Exercise details
Your copy should match the entries below exactly, apart from the images.

══ Record set ══

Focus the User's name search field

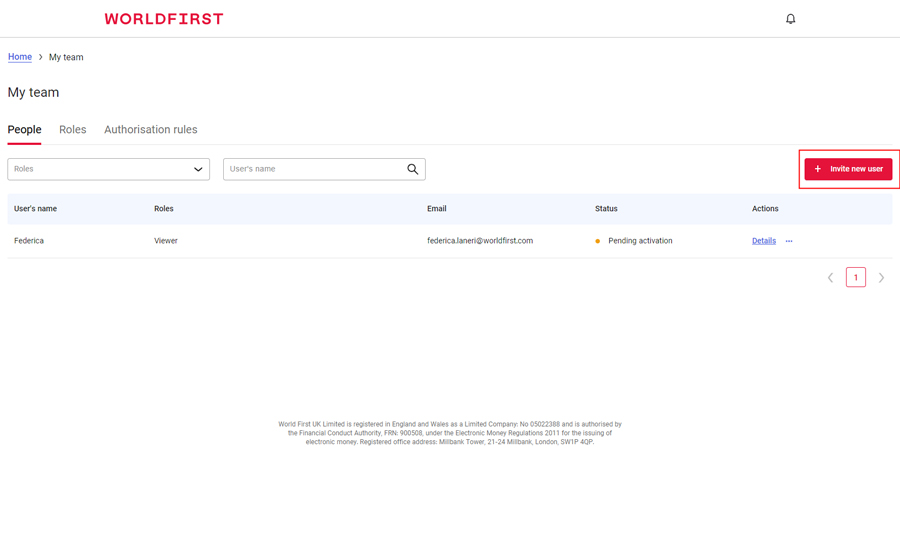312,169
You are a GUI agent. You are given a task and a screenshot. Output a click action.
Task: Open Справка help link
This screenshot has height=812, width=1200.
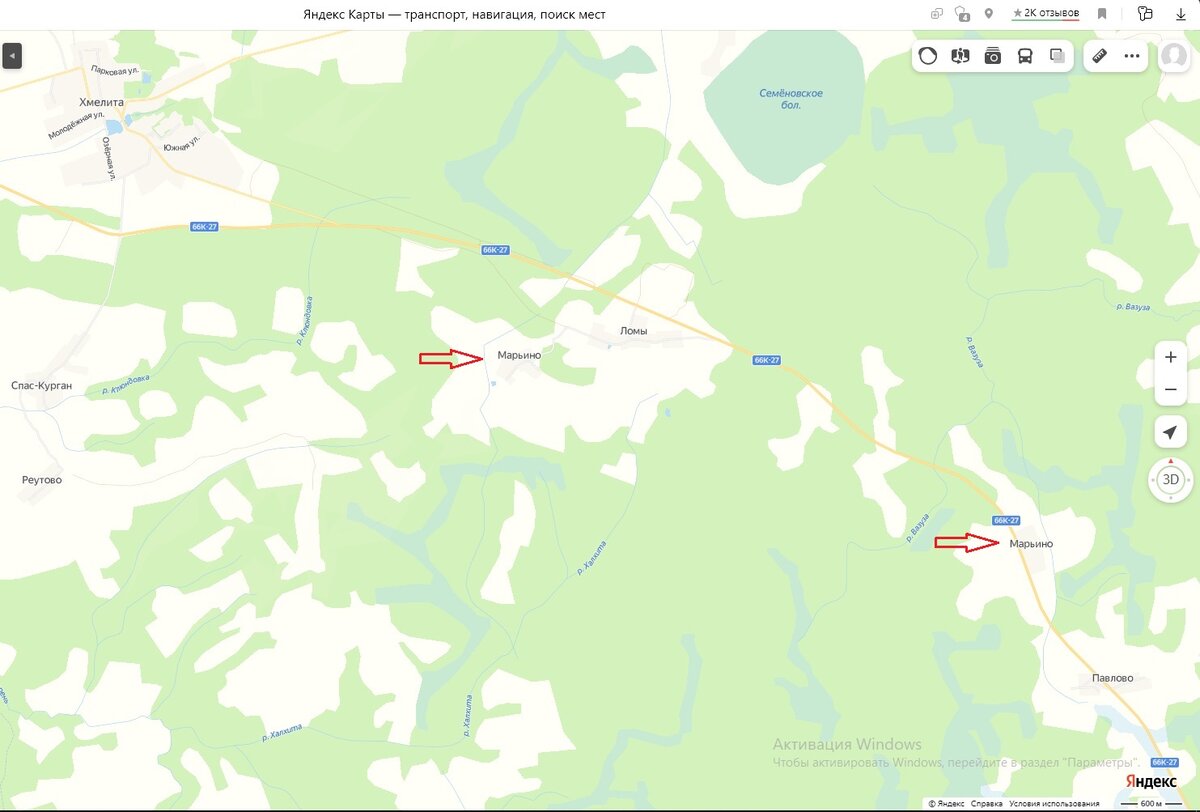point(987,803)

═══

Solution to the problem
Focus the User's name search field

312,169
You are a GUI agent. You are given a task and a screenshot. Output a click action.
Task: Open Справка help link
This screenshot has height=812, width=1200.
point(987,803)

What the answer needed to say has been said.